_What the task asks_. Restate word for word the lines in the listing below, starting at the line containing "[Go to item 4] (1318, 417)" and ending at the line containing "[Go to item 5] (1318, 489)", both included; leave out the rest.

»»

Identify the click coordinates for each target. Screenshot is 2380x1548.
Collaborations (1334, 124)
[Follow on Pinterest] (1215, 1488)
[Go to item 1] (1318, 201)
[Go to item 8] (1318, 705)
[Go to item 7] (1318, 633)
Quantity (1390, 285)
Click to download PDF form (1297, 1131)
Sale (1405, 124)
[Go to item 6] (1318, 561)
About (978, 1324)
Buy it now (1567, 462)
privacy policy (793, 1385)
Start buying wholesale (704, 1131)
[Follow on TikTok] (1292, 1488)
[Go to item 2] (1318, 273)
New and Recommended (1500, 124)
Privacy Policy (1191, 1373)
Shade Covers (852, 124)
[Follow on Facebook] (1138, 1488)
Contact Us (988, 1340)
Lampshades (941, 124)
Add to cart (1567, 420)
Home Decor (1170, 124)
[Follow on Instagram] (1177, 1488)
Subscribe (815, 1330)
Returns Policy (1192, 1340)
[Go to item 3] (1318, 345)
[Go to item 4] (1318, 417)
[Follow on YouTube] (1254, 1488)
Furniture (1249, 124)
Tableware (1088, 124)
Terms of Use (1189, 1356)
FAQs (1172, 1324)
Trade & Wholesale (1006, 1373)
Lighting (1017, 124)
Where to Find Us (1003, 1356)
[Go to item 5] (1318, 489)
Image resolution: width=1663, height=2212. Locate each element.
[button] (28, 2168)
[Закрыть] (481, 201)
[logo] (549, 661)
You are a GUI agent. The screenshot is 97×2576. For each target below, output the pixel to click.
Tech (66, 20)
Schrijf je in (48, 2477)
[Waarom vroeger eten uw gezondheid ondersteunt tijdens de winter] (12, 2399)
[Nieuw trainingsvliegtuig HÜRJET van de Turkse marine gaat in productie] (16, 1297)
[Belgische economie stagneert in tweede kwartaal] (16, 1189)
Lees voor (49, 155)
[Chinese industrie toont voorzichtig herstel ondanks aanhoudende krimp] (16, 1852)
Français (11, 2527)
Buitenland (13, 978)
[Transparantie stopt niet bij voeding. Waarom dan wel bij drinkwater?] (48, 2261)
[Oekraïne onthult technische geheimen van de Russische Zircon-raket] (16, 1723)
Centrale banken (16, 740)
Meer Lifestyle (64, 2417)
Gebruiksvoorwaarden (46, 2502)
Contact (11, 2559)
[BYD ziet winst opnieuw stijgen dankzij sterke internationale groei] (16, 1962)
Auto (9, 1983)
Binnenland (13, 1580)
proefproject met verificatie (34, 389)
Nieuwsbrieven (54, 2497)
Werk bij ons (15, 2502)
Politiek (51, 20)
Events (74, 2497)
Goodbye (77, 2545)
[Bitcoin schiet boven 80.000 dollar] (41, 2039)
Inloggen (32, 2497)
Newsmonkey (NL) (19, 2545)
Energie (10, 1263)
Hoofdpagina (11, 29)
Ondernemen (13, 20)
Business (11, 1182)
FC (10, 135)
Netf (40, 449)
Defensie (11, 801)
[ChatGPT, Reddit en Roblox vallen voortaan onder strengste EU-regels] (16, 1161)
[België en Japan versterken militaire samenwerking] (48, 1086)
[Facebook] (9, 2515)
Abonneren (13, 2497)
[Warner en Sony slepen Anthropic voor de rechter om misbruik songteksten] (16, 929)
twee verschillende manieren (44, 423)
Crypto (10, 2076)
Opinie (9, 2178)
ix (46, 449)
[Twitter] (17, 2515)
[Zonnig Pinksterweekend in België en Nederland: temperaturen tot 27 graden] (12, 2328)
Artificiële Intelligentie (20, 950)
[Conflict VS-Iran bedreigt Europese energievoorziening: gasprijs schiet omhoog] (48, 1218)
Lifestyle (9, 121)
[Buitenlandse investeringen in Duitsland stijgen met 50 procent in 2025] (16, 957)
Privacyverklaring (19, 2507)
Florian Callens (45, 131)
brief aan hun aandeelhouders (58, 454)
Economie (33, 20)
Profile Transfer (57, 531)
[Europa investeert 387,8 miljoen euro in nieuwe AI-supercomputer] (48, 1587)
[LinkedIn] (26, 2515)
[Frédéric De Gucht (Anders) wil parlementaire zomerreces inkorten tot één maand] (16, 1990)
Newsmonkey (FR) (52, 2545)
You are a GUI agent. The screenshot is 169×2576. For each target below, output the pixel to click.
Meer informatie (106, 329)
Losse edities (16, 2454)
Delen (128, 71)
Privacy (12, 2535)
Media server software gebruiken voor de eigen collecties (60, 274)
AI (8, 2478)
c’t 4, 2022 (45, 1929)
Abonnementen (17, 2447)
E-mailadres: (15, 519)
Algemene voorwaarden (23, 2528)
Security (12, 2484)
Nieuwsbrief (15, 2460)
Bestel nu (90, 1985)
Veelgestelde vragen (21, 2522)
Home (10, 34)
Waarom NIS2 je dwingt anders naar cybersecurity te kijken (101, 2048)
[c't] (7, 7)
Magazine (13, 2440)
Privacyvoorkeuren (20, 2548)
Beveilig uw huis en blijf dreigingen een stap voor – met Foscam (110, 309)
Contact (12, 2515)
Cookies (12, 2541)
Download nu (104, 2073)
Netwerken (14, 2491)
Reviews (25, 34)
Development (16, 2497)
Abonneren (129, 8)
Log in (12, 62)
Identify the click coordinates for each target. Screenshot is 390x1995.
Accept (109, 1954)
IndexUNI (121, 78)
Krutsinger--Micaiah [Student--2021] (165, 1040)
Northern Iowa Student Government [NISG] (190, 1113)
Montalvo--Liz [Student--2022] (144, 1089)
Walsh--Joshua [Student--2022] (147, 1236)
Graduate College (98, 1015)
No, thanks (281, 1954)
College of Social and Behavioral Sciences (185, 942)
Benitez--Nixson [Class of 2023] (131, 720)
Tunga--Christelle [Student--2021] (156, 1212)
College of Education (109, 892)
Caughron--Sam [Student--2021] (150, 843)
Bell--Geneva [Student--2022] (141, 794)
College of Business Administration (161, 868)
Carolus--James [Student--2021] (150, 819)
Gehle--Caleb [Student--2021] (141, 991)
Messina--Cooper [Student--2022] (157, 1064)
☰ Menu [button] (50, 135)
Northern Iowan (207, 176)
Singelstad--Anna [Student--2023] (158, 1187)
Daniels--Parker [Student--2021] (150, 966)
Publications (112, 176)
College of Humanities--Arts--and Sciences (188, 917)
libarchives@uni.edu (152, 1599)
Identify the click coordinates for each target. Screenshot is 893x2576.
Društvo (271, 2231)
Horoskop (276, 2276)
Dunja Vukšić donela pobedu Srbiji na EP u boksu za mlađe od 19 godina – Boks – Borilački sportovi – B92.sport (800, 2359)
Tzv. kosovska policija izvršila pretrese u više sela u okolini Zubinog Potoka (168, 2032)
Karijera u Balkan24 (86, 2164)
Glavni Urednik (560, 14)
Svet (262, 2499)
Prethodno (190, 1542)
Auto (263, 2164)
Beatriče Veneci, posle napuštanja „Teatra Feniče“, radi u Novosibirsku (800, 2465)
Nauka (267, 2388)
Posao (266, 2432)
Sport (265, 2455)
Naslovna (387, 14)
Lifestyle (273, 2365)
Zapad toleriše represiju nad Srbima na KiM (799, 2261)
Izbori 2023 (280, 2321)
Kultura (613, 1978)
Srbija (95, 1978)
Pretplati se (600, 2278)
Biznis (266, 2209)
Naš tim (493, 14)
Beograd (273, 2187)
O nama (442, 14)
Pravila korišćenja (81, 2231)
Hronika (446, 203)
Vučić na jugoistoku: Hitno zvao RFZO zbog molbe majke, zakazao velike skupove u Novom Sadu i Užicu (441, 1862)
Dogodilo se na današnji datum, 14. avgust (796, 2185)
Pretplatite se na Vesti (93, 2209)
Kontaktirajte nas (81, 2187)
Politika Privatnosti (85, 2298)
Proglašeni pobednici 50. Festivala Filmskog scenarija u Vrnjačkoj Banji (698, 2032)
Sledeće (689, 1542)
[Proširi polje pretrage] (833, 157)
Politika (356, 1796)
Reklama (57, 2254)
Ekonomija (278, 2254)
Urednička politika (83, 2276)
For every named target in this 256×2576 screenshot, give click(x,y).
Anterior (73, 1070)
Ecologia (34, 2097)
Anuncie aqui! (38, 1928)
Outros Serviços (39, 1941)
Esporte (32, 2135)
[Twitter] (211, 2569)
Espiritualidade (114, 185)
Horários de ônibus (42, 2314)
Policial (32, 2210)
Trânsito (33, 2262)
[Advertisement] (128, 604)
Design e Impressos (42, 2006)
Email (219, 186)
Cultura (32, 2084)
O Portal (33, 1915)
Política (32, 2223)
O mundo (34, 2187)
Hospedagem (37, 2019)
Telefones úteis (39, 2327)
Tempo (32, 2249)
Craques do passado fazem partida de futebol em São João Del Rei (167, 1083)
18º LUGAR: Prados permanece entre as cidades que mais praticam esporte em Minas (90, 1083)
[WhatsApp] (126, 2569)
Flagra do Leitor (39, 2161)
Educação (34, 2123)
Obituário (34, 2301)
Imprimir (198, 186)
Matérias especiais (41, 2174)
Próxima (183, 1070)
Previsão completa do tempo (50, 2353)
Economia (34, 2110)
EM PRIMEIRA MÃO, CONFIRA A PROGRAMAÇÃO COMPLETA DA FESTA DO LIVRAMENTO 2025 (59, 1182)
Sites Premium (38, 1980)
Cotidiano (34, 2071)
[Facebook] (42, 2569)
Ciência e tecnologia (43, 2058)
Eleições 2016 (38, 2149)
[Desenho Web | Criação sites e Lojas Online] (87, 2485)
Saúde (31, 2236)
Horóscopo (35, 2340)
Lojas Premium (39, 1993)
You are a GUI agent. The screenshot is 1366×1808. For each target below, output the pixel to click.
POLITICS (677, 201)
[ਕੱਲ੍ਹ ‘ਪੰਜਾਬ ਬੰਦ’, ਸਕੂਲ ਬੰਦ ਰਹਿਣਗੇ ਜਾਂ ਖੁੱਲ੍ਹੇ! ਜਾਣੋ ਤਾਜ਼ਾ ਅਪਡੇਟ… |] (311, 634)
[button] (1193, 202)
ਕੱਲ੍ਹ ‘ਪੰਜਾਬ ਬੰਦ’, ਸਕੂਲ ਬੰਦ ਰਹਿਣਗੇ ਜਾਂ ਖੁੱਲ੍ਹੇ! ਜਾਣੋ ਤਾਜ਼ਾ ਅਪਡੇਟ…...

««

_Solution for this problem_.
[Go to item 4] (1318, 417)
[Follow on YouTube] (1254, 1488)
Furniture (1249, 124)
Tableware (1088, 124)
Terms of Use (1189, 1356)
FAQs (1172, 1324)
Trade & Wholesale (1006, 1373)
Lighting (1017, 124)
Where to Find Us (1003, 1356)
[Go to item 5] (1318, 489)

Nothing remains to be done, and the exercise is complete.